Офицер, напоминавший своим залихватским видом скорее гусара, чем доктора, с удивлением воззрился на своего давнего пациента.
— Гм, живой, значит?
— Живой, господин дохтур.
— Чем же ты лечился, мадерой?
— А что это за лекарствия такая?
— Вино. Очень, знаешь ли, великолепное.
— Нет, ваше благородие, — осклабился Денис. — Где нам... Мы больше чихирем да арачишкой, а еще капустой квашеной.
— Чудеса... — доктор удивленно перекосил широкие черные брови. — Даже не верится, что в чихире скрыта такая могучая целебная сила. А закусывал, говоришь, капустой?
— Ею самой, мне один хороший человек присоветовал.
— Удивительно, — потряс головой доктор. — Я вон скотопромышленника Зверилина самым лучшим коньяком пользовал, да видно, не в коня корм.
— Преставился? — догадался Денис.
— Натянулся, — подтвердил его догадку доктор. — Видно, скота и лечить нужно скотским средством. А ты зачем сюда приперся, забыл как тебя звать?
— Денис, вашблагородь. А фамилия Невдашов. Мой прадед с самим Пугачевым из моздокской тюрьмы бежамши...
— Зачем, спрашиваю, сюда приехал? — перебил казака врач.
— Земляка провожал, Ивана Бучнева. Он хучь и иногородний...
— Вот что, брат Денис, — снова перебил его доктор, — за то, что я тебя вылечил, должен ты мне сослужить одну службу.
— Это какую же?
— Помоги перевезти раненых в лазарет. Видишь, их сколько, а у меня транспорта — раз-два и обчелся.

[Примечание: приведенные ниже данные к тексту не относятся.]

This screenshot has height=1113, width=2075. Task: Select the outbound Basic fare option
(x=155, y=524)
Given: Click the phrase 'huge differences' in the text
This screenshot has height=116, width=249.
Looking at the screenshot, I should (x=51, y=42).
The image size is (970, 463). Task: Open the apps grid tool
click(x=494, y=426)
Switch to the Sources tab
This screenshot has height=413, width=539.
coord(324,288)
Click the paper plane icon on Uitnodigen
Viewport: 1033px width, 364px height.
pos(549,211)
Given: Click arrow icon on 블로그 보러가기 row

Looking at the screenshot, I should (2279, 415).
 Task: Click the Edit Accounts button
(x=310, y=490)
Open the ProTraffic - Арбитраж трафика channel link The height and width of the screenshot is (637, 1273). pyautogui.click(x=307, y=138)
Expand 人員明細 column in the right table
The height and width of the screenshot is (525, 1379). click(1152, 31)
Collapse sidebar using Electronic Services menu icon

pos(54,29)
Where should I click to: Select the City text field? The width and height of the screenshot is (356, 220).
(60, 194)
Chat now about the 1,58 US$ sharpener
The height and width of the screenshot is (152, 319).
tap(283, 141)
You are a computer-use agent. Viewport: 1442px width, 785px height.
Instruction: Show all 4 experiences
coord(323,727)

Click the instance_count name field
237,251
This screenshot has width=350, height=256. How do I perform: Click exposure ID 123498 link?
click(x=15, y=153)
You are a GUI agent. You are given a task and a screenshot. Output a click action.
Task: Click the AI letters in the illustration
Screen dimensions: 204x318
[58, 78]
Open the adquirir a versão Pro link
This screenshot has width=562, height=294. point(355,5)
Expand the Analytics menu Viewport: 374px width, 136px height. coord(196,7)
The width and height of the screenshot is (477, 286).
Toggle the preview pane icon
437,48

— Дык, это можно... только у меня на телеге индюки.
— Одного-двух посадишь, ничего твоим индюкам не сделается. Лады?
— Лады, — согласился Денис, поражаясь в душе ловкости, с которой прибрал его к рукам этот чертов доктор. — Кого везти–то?
— А хотя бы этого, — указал врач на прыгающего по перрону с костылем под мышкой молодого казака. У него забинтована левая нога, на ней видны пятна крови. «Осетин», подумал Казбек, глядя на его тонкий прямой нос и энергичный раздвоенный подбородок.
— Здравствуйте, — улыбнулся раненый, подходя к казачьей телеге.
— Здоров, служивый, — ответил Денис и обратился к сидящей на возу дочери: — Ну, чего расселась? Ослобони место для ранетого героя.
В это время кто–то дернул Казбека за руку.
— Ма хур, пойдем скорей к нашей арбе, а то твой отец уже посылает проклятья на твою голову, — сказал дед Чора и потащил любопытного внука сквозь галдящую толпу.
Устя краем глаза взглянула на сидящего рядом пассажира: такой же черный, как Петька Ежов, уехавший прошлой осенью воевать с турками, и глаза у него такие же черные. Только лицо поуже и без рябинок, да нос попрямей и потоньше. Вспомнив Петьку, почувствовала, как вспыхнули щеки и загорелась шея под праздничным полушалком. «Гляди, Устя, — сказал в тот прощальный вечер мельников сын, провожая ее с посиделок домой, — не вздумай выйти за кого другого, вернусь с войны — убью и тебя и твоего мужа». «Тю на него! — рассмеялась тогда в ответ на угрозы Устя. — С чегой–то ты взял, что я тебя дожидаться должна? Пущай тебя ждет Марфа Бачияркова, она — атаманская дочь, а я тебе, Петюня, не пара».